Tuesday, February 17, 2009

Tuesday Update

So today the urinalysis came back negative. This means that there are no bacterial infections that they can find. They plan to recheck the With that, they discontinued her IV antibiotics today. They also cut Olivia's steroids in half today. She is still just getting feedings from a pump through her G-tube. Her blood pressures have been high from the steriods and being sick so they have had to give Olivia a second blood pressure medication to keep these in check. They have been trying to ween the oxygen and the flow, but Olivia hasn't been tolerating that very well. Tonight they are going to try to just decrease the flow and see how well Olivia tolerates that. One thing that has been concerning Joe and I is that Olivia's heartrate has been dipping down quite low at times. This happens mostly when she is sleeping, but has dipped as low as 58. We have asked about possibly having an echocardiogram done since her heartrate has been dipping and her blood pressure has been so high. The doctor tonight said that if her heartrate keeps dipping they may consider an EKG. We still have no idea when we'll be able to go home, but Olivia definitely seems much better today. She actually showed interest in her toys today, and played a little bit. No smiles yet, but I am sure they are coming back soon.

Monday, February 16, 2009

Good Morning

Good Morning! Olivia is definitely showing signs of improvement. The cultures for RSV and influenza are showing no signs of growth, which is good. The pulmonologist was in today and said she really thinks it's pneumonia. The urine culture showed that she has a urinary tract infection. The urine sample was collected using a collection bag which the doctors agree is fairly unreliable.
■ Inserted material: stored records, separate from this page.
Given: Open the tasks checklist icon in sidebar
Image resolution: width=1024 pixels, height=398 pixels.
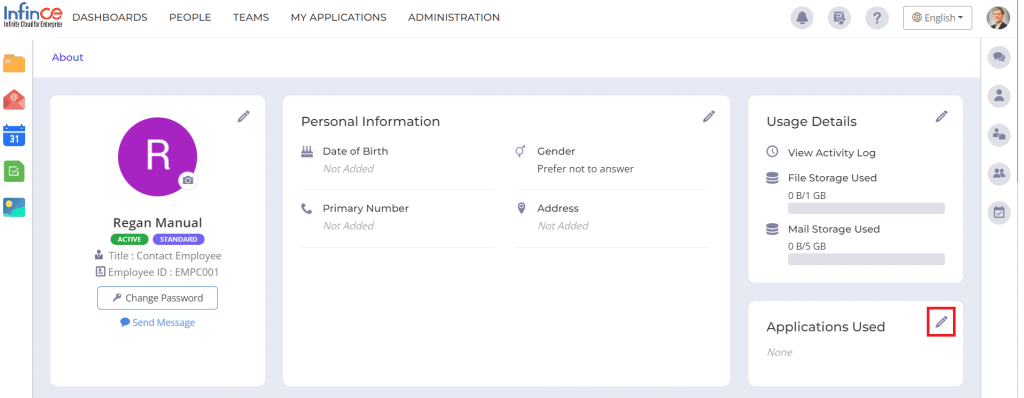Looking at the screenshot, I should pyautogui.click(x=14, y=171).
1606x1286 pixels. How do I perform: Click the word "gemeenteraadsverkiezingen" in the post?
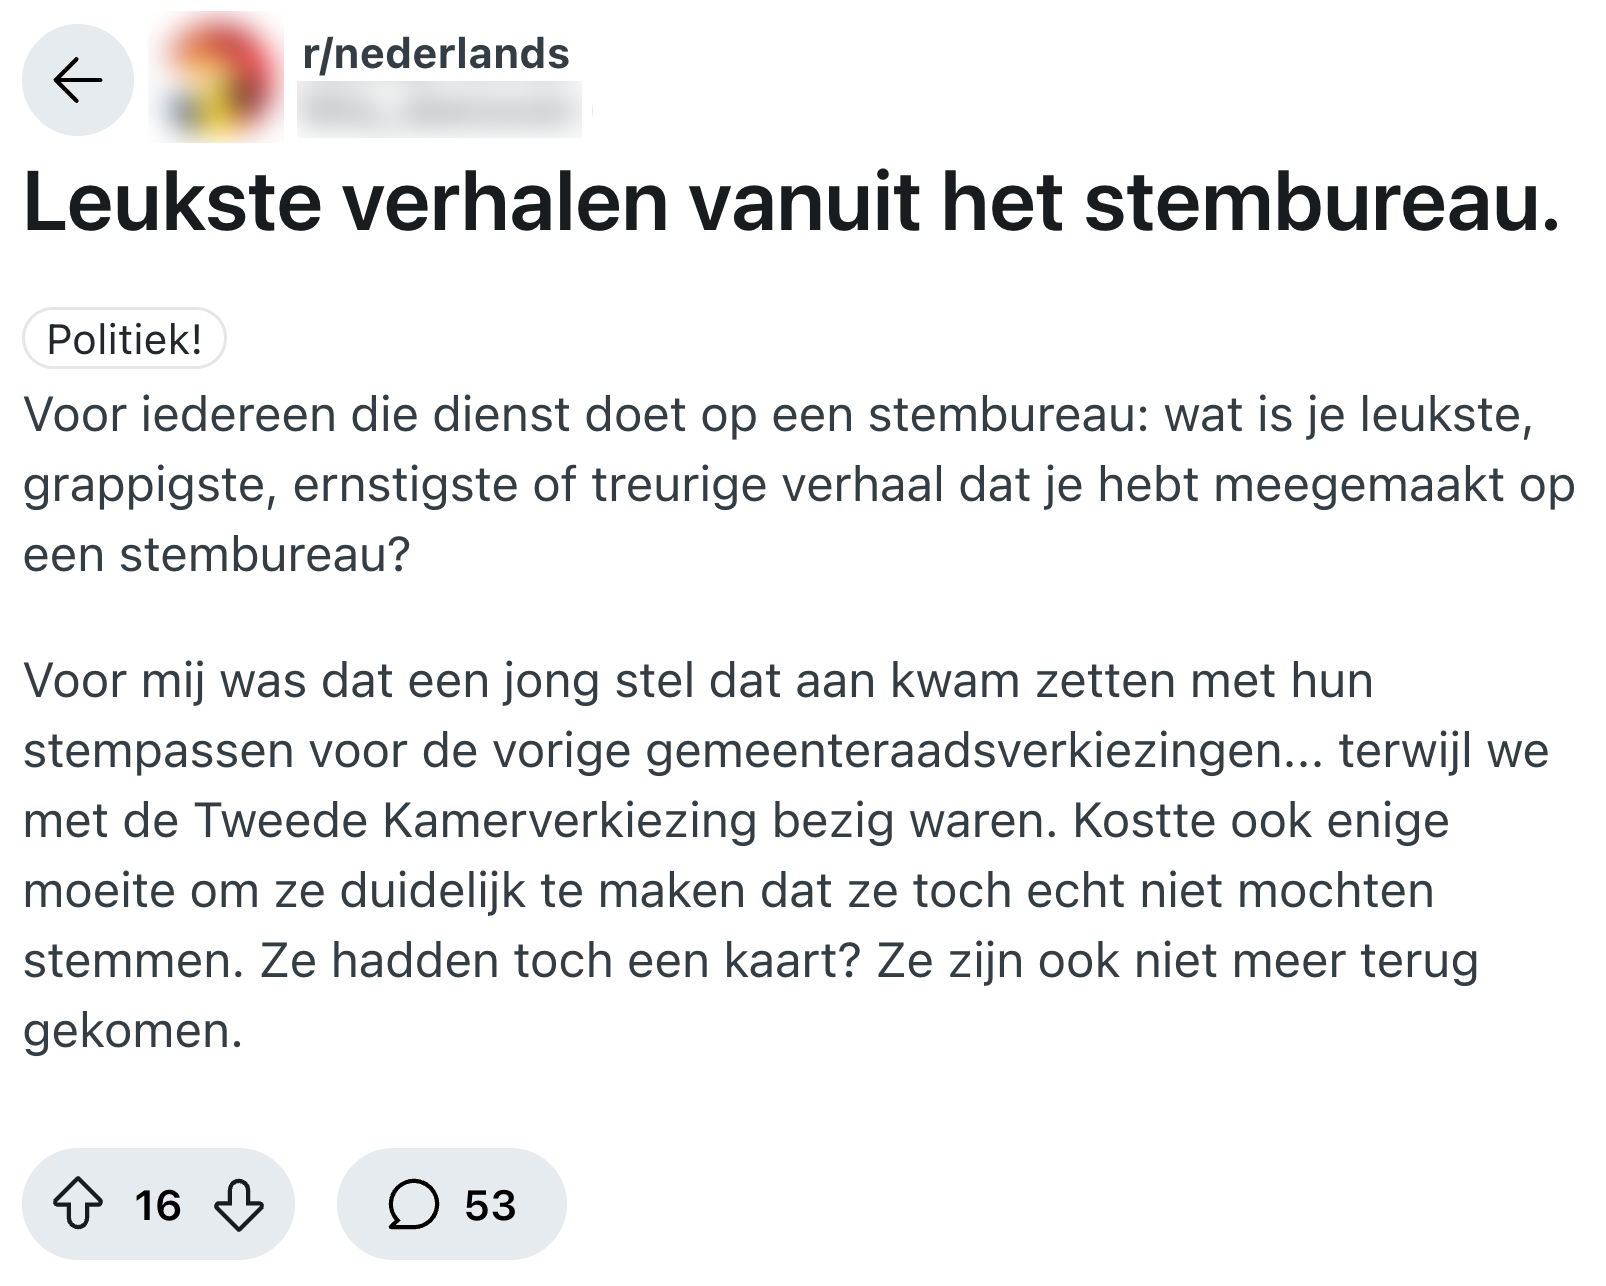tap(963, 751)

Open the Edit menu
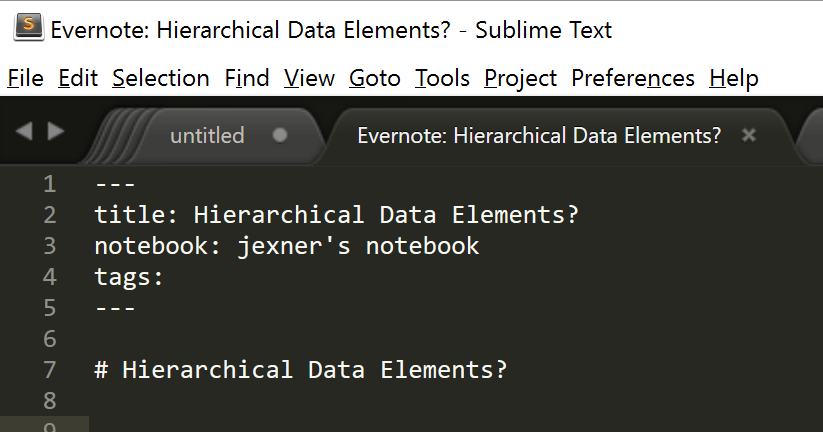point(78,78)
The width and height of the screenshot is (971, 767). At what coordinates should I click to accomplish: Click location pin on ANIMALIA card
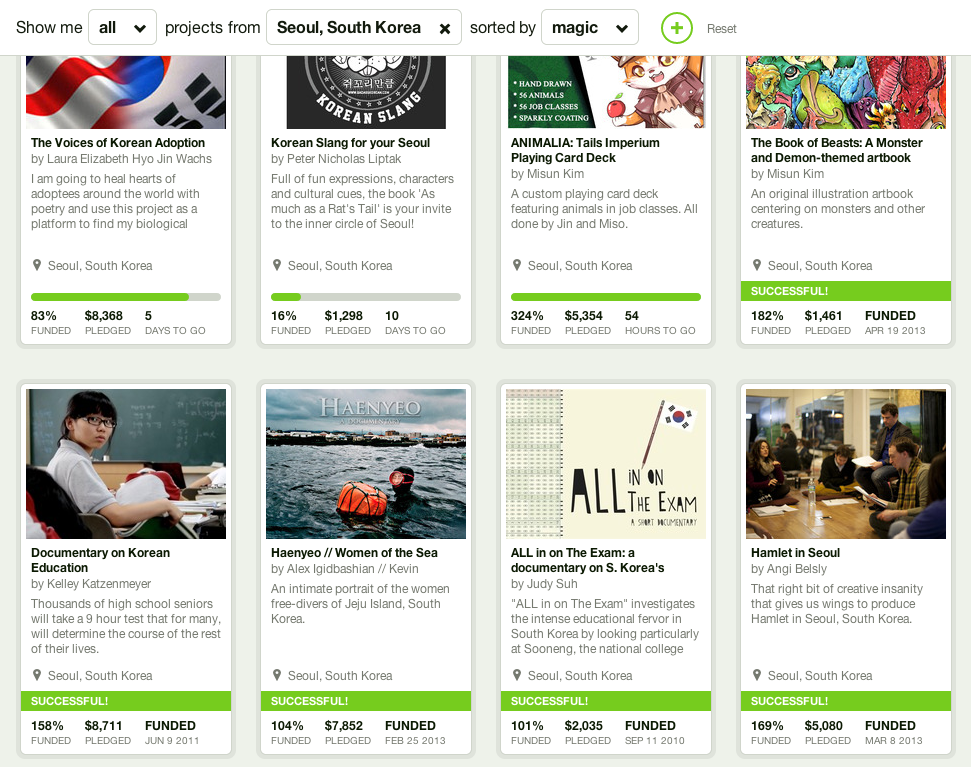516,265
They put in a catheter today to get a better sample to retest for a UTI. They are going to ween her steroids further today. They started her on 10 mg four times each day. Yesterday they went to three times daily, and today went down to twice daily. They think she is retaining fluids though, so they are starting her on Lasix today, a diuretic to help her get rid of some of the fluid. As far as her breathing is concerned, they are going to keep her right at where she is for right now. She is usually on 0.3 liters of oxygen at home. They have her on a mixture that is 40% oxygen at a pressure of 4 liters today. Still no idea when Olivia will be going home, but Joe and I guess is will be at least a few more days.

Sunday, February 15, 2009

Short Update

Not much new to report. The were able to turn Olivia's oxygen down from 55% to 40% today and then begin reducing the pressure. She has tolerated the feedings well today so they have been able to increase her feeding rate from 6ml per hour to 18ml per hour.
Here are some pics of the poor kiddo all hooked up!
Olivia in the ER sporting the big oxygen mask and wrapped in an adult size gown.
Olivia was so hot she just wanted to sleep naked with no covers!
Snoozing with her pink blankey and nukie!